We walked away having decided against it, but on paper it ticked the boxes.
Then on our second viewing we meet the next door who showed us their place (ie what it should look like) that's when we knew all the problems were fixable, although two years on we are surrounded by dust and tools.

AgathaF Wed 18-Jan-17 13:43:09

I'd be more concerned that that you might be paying an inflated price, rather than the outside appearance.

FunSponge82 Wed 18-Jan-17 14:22:33

Spoken to EA told them our price would be 20% under asking if we were to proceed and have been told the vendor will only go down around 7%.

It's really not worth the asking price (or 7% under) in the state it's in so I guess it will be on the market another 2 years

Testificateman Wed 18-Jan-17 15:28:02

I had a similar problem. I walked away from it, got a better deal on a better house and the overpriced house is still on the market.

EineKleine Thu 19-Jan-17 12:59:30

Absolutely, but only at a sensible price because it may have limited market on resale.
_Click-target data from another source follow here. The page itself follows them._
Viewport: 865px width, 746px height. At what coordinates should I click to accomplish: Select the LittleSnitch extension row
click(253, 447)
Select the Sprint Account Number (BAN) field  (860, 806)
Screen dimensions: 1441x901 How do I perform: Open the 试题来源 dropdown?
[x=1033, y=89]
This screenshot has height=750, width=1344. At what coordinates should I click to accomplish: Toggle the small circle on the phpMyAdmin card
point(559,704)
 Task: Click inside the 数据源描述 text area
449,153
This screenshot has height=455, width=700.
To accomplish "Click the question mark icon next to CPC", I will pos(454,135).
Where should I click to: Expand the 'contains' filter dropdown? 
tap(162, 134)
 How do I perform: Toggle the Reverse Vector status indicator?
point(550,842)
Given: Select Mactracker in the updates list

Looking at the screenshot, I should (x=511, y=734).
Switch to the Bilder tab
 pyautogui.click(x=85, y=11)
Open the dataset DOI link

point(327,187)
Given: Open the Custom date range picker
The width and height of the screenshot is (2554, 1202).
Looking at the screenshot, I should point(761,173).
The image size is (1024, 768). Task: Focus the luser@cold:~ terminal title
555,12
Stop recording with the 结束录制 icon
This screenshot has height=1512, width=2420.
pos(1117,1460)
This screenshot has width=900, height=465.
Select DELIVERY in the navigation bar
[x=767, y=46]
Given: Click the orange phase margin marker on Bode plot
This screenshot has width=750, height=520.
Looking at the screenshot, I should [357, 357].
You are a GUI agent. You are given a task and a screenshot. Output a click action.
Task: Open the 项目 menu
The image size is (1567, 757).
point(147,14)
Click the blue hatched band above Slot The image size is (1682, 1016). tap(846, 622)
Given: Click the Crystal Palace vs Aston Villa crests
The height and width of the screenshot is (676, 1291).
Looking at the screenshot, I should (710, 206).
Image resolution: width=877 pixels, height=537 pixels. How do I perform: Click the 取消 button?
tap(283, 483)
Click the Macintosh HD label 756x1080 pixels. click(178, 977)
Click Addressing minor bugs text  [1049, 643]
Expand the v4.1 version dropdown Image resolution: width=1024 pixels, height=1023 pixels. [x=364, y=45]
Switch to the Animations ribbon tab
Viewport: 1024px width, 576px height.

To be honest something like stone cladding, that looks very damaging and expensive to remove, I would prob steer clear of unless I had the appetite to tackle it myself.

Lesley1980 Thu 19-Jan-17 22:16:14

Our house is pretty bland 1960s pebbledash house with a mono block drive but internally it's great. The livingroom is 5x4m, the bedrooms 4x4m, hallway big enough for 3 prams & lots of junk with 2 big side windows letting in lots of light above the stairs. The garden is 8m wide & must be at least 20m+ long. We are the second owners & had to renovate before moving in so everything inside is modern. We love our house & made an offer on it after viewing it just once.

Dont over pay on your house but try & see the bigger picture & what it offers.

Msqueen33 Thu 19-Jan-17 22:23:25

Please post a link to the house. I'm a property whore.

Our house is fairly boring outside. It was also bright red. I'd say inside and location top external appearence for me.

Msqueen33 Thu 19-Jan-17 22:25:39

Please post a link to the house. I'm a property whore.

Our house is fairly boring outside. It was also bright red. I'd say inside and location top external appearence for me.

user1484830599 Thu 19-Jan-17 22:29:35

Honestly, how often do you stand outside and look at your house? Its all about what is inside.

EnriqueTheRingBearingLizard Thu 19-Jan-17 22:36:10

Put in a best and final offer and leave it on the table. If they won't meet you then your initial question is academic anyway.

I'd buy a house that's ugly on the outside if it ticked all the other boxes. Other people spend far more time looking at it than you ever will. Besides there are all kinds of things you can do to make the outside more aesthetically pleasing.

BackforGood Thu 19-Jan-17 22:46:18


mysteryfairy Sat 21-Jan-17 11:15:53

I used to live in a 1970s chalet style house. I was quite fond of it but it wasn't conventionally considered attractive. We did what we could to improve the appearance e.g. got rid of timber cladding, but it was still distinctively 1970s.

It had huge rooms and was on a massive plot. We both bought and sold it for a price that reflected the unpopularity of the era. A modern or period house of same square footage would have been worth more. I thought it was nice inside. I did have a significant cosmetic nod to the era with Ercol furniture, orla kiely bits in bathroom etc. The buyers have gone gloss kitchen, hotel bathroom and so on which also looks fine if that is your thing.